All’improvviso cominciava il vento del sud. Si avviava con mulinelli di polvere e foglie verso la piazza in cima della collina e lì prendeva a scompigliare la chioma dei tigli, un giornale del giorno prima e, dopo il giro panchina per panchina, sasso per sasso, ritornava, in discesa, a rotolare sull’acciottolato sempre portandosi dietro la sabbia e l’afa raccolta all’altra parte del mondo, dai deserti bollenti, sulla distesa maestosa del mare fino a che non scopriva le fessure degli infissi e allora entrava nelle case dove la gente immancabilmente si svegliava e pronunciava un lunghissimo attonito ooooh!

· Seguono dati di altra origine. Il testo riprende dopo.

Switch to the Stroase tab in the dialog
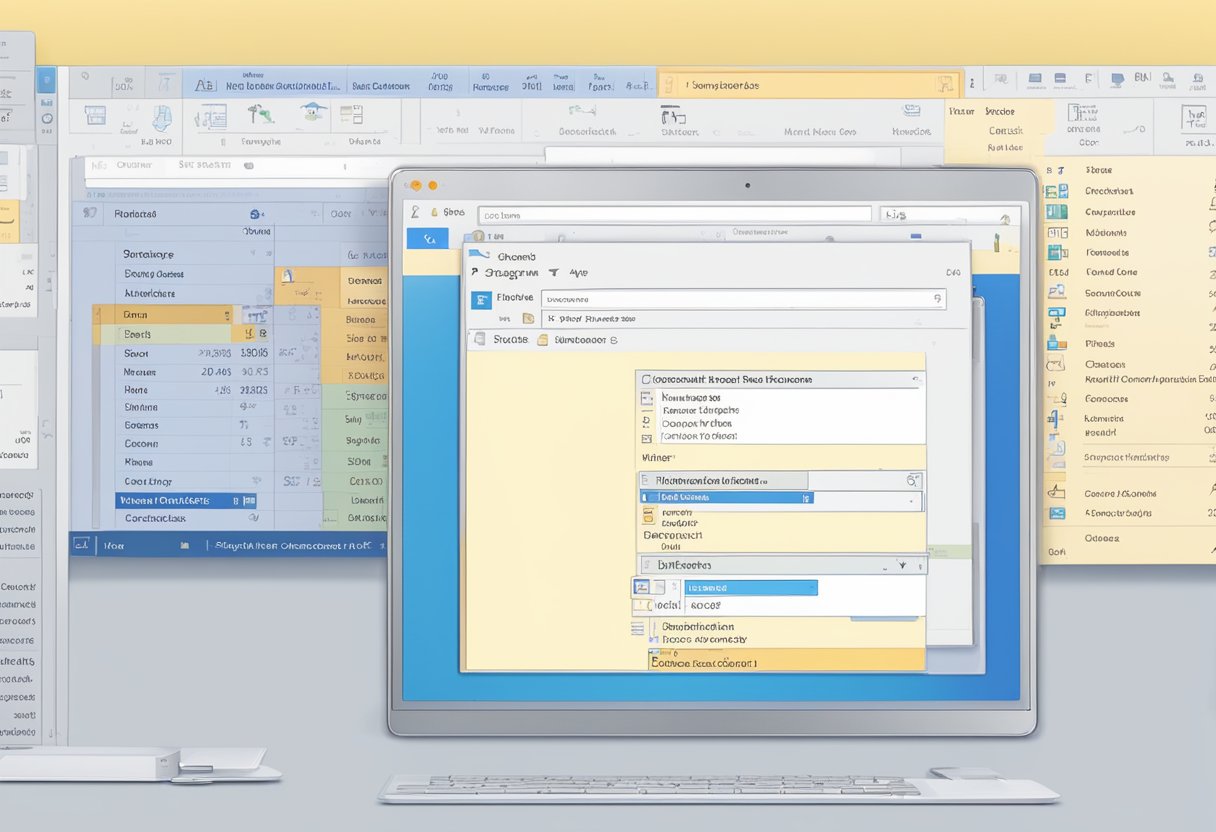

Tutta l’isola sembrava galleggiare.
Caterina fu la prima a sentirlo. Stirò un braccio poi un altro, mugolò nel dormiveglia, non appena la frustata dell’aria si abbatté sulla flemma dell’acqua, che subito subito fu sbattuta con forza sul bagnasciuga. Lei conosceva il morbido sciabordio dell’infrangersi e anche lo schianto dei cavalloni del mare agitato, ma il vento del sud aveva un sistema tutto suo di sbatacchiare l’onda in avanti, costringendola a perdersi in densa schiuma. Uno schiocco secco come un colpo d’arma, un ramo spezzato.

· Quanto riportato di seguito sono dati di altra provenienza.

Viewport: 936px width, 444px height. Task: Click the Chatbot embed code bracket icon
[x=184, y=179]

Caterina si mise a pensare che avrebbe dovuto cogliere i segnali dell’arrivo del vento ben prima di addormentarsi. Il cielo era troppo pulito, l’aria troppo ferma. Cani e gatti se ne stavano da troppo tempo nei propri ripari, all’apparenza tranquilli, ma racchiusi in una sorta di presentimento. Pur essendo di solito invasa dalla luna piena la notte destinata ad arrendersi allo scirocco, già alcune ore prima non si sentiva nell’aria un grillo o una zanzara. Men che mai un cane. Persino le lucciole all’imbrunire avevano smesso di sfavillare nei luoghi umidi. Una sorta di arrendevolezza contaminava la natura. L’inquietudine serpeggiava ovunque, ma lei aveva tenuto gli occhi chiusi.
Ci siamo, pensò ora Caterina nascondendo la testa sotto il cuscino. In quel momento un alito bruciante le mordicchiò la pelle e allora disse ad alta voce che non sarebbe stata una notte come le altre perché il vento del sud portava la follia attraverso ogni boccata di aria rovente che entrava nel sangue delle creature attraverso i polmoni.

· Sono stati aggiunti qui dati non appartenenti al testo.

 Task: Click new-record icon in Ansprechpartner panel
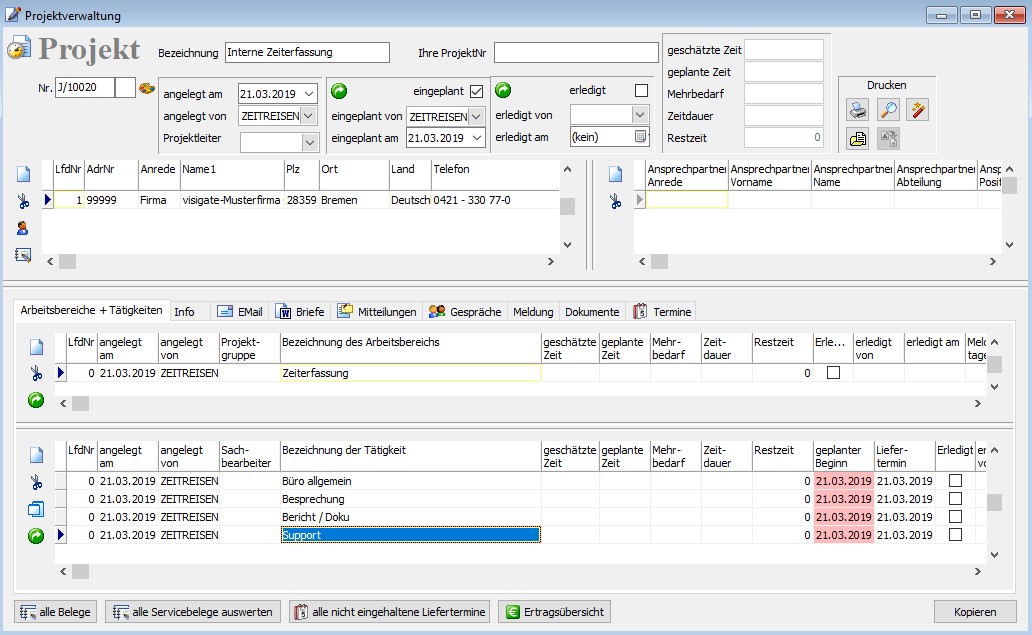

Ebbe paura. Un formicolio si diffuse sotto le piante dei piedi e poi un tremore delle dita, una piccola scossa del cuore.
Ma lei fece tutto quello che andava fatto. Indossò la vecchia gonna della bisnonna a balze di trine e merletti, si mise uno scialle sulle spalle e scese in strada perché sarebbero passati almeno dieci anni prima di un’altra notte simile a questa e bisognava approfittarne.
E anche Aldo il pasticciere in quel momento pensava. Si stava meravigliando che la pasta delle ciambelle si attorcigliava sulle mani, invece che intorno al suo buco, e assumeva a suo piacere le forme più complicate, di fiori per lo più: a questo punto anche lui si rese conto che la saggezza quella notte aveva dimenticato la casa degli uomini.
Nessuno dei due sapeva che anche le praterie del mare, appena avvertito l’alzarsi della temperatura, avevano cominciato a svegliarsi e piante, pesci e ospiti, senza domandarsi l’ora o la stagione, decisero che era il tempo dell’amore e, poco dopo, un lungo fremito accompagnò la sferzata del vento. Gli anemoni di mare oscillarono, le alghe si piegarono dallo stesso lato. I rifugi della catena degli abissi si riempirono di vita, prima ancora che di gemiti.
In quel momento Caterina passava davanti all’entrata della panetteria, spalancata sulla fornace della notte, ballando al suono delle nacchere che schioccavano al di sopra dei suoi capelli, raccolti in un pettine con una rosa rossa e allora Aldo dimenticò il forno, anche quegli strani turgori floreali già cotti e da sfornare perché, come sta scritto non si vive di solo pane e neanche di soli dolci e cominciò a strofinarsi le dita sul tessuto del grembiule per toglierne la pasta che si asciugava. Anche lui aveva voglia di andarsene a spasso.
-Caterina, vengo con te, disse tuffandosi nelle magnifiche folate del vento che gli sollevarono i capelli come ciuffi di ginestre. Spalancò le braccia e volteggiò sulla discesa descrivendo cerchi intorno alla gonna di Caterina come un pianeta intorno alla propria stella.
Ad una ad una si accesero le luci delle case e si aprirono le finestre. Voci e musiche cominciarono a scivolare nella strada, sovrastando il fischio delle raffiche. Il bar sulla piazza sollevò la saracinesca come fosse giorno e un gruppo di studenti, libri legati ad un elastico, tirò fuori una chitarra e s’inventò un coro, perché i suoni nascono spesso dal fondo del cuore per consolarci.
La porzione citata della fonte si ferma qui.